Newsletter 10 October
Dear Reader,
I'm Ariel Swyer, a psychologist interested in hearing voices and psychosis (as well as the history and philosophy of my discipline's earnest and flawed attempts to measure and understand these phenomena).
In thinking back over my first year at Cultmind, there are a couple of different "cultural artefacts" that have been on my mind. One is a little 1970s memoir called The Eden Express, by Mark Vonnegut (son of the legendary writer Kurt Vonnegut). I had been carrying around an increasingly tattered copy of it for years thinking "I ought to read this", and it had finally reached such a profound level of tatter that it was verging on actual disintegration. Published in 1976, it chronicles Vonnegut's experience of psychosis (at the time attributed to schizophrenia, but later determined to be bipolar disorder).
After graduating from Swarthmore College in 1969, at "the ridiculous age of 21", Vonnegut and his friends head for British Columbia on a wave of back-to-the land optimism and acquire a small farm. It is here that psychosis creeps into Vonnegut's world. It's vivid and interesting writing with the humor and creativity of thought of someone very clearly related to Kurt Vonnegut. And it has a lot to say not only about psychosis, but the absurd and unwieldy experience of having a mind in general.

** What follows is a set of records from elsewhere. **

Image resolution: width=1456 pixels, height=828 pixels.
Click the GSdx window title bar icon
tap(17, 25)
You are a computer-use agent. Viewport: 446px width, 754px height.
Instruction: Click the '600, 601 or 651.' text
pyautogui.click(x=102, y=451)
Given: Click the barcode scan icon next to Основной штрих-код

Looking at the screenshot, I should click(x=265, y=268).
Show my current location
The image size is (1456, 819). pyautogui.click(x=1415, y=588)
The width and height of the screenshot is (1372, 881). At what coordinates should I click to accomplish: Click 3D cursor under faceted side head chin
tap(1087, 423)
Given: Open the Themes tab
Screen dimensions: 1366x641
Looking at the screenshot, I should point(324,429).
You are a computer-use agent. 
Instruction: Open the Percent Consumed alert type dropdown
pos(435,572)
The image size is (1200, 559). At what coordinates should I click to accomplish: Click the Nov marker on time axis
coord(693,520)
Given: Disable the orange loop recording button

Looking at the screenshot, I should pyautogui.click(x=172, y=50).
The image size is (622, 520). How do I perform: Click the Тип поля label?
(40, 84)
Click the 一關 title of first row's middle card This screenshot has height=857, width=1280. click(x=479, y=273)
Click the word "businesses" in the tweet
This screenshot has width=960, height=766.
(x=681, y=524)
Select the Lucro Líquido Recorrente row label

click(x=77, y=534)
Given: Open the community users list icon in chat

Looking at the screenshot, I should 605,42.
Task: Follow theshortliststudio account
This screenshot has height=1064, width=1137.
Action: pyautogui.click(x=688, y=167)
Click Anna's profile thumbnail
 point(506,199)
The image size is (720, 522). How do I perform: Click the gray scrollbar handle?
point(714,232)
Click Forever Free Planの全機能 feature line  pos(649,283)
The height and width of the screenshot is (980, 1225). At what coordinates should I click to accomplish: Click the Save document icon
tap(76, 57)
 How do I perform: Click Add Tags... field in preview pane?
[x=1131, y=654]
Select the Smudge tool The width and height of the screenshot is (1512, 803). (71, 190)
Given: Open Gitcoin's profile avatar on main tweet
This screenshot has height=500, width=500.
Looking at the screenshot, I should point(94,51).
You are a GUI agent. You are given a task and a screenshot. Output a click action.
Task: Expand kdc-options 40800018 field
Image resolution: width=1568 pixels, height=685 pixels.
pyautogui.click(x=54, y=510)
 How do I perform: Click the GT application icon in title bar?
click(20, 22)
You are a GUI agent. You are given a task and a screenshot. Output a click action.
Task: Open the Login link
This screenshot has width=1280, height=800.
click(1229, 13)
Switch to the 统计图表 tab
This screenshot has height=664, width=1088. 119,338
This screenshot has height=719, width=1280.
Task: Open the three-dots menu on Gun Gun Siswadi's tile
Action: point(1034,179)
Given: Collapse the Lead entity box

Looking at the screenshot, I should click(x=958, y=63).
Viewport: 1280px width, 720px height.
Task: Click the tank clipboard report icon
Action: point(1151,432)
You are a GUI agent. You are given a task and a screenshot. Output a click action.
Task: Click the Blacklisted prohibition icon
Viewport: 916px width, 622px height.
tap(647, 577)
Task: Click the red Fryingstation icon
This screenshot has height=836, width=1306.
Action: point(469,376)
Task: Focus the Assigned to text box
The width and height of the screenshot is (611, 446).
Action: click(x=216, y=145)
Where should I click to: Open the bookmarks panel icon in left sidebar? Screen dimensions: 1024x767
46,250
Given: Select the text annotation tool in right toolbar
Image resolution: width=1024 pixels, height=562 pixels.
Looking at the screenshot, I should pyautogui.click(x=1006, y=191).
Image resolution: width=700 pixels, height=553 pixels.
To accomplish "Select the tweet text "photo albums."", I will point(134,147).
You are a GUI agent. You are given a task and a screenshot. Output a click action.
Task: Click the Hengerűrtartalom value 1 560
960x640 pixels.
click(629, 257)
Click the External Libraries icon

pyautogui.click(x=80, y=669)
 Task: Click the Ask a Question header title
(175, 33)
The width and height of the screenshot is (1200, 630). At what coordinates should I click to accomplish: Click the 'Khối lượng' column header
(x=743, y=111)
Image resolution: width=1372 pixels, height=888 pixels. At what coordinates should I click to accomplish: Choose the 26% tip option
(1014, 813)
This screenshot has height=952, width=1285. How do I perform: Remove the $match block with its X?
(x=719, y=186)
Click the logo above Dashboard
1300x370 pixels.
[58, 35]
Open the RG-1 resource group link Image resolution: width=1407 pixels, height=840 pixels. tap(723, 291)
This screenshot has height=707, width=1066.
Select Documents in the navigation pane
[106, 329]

As I read it this summer (mostly on the train) I also found myself thinking about my own sort of intellectual roadmap. I thought about Swarthmore, the alma mater that Mark Vonnegut and I share. It's a place where a bunch of intense and funky kids are thrown together on a tiny campus and spend four years staying up way too late and ranting about all the things we're thinking about.
I also thought about Kurt Vonnegut whose post-modern anti-war novel, Slaughterhouse-Five, has always been a kind of landmark in my personal geography. At the age of 15 I sat down under a tree, read the book, and at the end I looked up, and the world had gotten a lot more interesting. Yes, the book seemed to say, this place is strange and silly and sad, and it's all totally mind-boggling and worth talking about.
One idea that has persistently interested me about people's experiences of hearing voices is the way they refuse the ordinary confines of time and space. Those who hear voices describe them speaking from "different dimensions", or "sedimentary layers" within the mind. They deeply complicate any sense of the border between the inside and outside of the self. And they break the rules of time - the voices of the dead, or those that live in the past speaking into the present. Reading does this too. It spills our minds out across time and space. "Billy Pilgrim has come unstuck in time" Kurt Vonnegut writes in Slaughterhouse-5, going on to describe an optometrist who has stopped moving through time in a linear way and keeps being thrown into different moments of his life. I felt a bit like this, reading The Eden Express this summer and thinking about my current research interests, but also getting to wander through my past, thinking about how I got here.